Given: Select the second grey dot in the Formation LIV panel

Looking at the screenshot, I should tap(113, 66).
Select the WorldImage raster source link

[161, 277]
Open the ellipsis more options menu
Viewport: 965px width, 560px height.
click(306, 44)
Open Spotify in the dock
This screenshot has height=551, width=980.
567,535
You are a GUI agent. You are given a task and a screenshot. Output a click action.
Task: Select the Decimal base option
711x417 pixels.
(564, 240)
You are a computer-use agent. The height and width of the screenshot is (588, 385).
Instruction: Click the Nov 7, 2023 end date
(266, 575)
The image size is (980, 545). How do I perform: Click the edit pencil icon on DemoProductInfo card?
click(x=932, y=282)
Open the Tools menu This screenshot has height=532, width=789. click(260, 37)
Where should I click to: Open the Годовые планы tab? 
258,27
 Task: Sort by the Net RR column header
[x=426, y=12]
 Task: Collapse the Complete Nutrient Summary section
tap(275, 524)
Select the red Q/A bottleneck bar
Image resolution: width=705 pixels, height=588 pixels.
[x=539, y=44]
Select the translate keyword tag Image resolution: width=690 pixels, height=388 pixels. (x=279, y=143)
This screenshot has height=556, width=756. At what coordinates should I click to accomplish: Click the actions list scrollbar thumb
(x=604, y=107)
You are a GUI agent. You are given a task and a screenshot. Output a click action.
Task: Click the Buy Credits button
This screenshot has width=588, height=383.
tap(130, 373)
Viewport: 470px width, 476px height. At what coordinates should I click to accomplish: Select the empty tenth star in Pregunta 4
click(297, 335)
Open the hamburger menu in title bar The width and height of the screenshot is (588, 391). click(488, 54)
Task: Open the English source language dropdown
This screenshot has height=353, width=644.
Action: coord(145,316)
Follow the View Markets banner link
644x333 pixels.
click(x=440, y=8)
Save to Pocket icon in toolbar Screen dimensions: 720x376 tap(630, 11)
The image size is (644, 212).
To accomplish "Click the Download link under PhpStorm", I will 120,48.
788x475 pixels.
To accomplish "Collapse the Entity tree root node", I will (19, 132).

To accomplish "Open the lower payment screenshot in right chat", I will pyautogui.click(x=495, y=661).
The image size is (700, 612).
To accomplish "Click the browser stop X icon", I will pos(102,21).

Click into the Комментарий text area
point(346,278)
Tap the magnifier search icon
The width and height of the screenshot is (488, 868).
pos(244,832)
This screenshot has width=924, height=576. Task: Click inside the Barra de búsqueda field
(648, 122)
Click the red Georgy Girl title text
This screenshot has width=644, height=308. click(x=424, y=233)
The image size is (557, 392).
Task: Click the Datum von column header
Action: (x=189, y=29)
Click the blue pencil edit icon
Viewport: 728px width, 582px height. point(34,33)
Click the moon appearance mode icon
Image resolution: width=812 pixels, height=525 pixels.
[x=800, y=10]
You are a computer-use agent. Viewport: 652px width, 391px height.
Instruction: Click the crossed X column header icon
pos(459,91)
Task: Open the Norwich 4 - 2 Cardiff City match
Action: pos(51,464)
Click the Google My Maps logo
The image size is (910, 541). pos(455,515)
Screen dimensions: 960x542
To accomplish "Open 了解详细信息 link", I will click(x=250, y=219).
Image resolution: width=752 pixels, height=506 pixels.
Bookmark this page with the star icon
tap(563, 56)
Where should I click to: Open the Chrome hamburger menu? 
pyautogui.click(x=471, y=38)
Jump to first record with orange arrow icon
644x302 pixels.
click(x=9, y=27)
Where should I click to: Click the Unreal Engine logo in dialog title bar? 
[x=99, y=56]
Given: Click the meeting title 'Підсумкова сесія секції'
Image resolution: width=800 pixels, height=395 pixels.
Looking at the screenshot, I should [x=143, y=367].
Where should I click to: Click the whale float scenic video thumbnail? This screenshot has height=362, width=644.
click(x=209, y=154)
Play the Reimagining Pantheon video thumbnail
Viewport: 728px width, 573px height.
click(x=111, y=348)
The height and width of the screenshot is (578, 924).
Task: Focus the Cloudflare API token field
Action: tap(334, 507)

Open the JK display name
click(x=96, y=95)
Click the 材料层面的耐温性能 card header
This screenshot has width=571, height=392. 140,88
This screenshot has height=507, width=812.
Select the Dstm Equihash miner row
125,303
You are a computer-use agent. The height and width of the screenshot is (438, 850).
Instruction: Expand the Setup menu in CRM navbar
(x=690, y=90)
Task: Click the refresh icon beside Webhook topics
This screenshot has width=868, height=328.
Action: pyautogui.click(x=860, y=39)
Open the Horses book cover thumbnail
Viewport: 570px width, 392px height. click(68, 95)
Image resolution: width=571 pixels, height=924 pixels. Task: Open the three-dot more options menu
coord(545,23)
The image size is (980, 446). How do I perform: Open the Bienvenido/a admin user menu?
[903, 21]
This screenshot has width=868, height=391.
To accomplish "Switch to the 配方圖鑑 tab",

______________________________

### Your objective
How many lines of the listing above contain the string "computer"? Respond with the number and no other text.

### Result of this task
3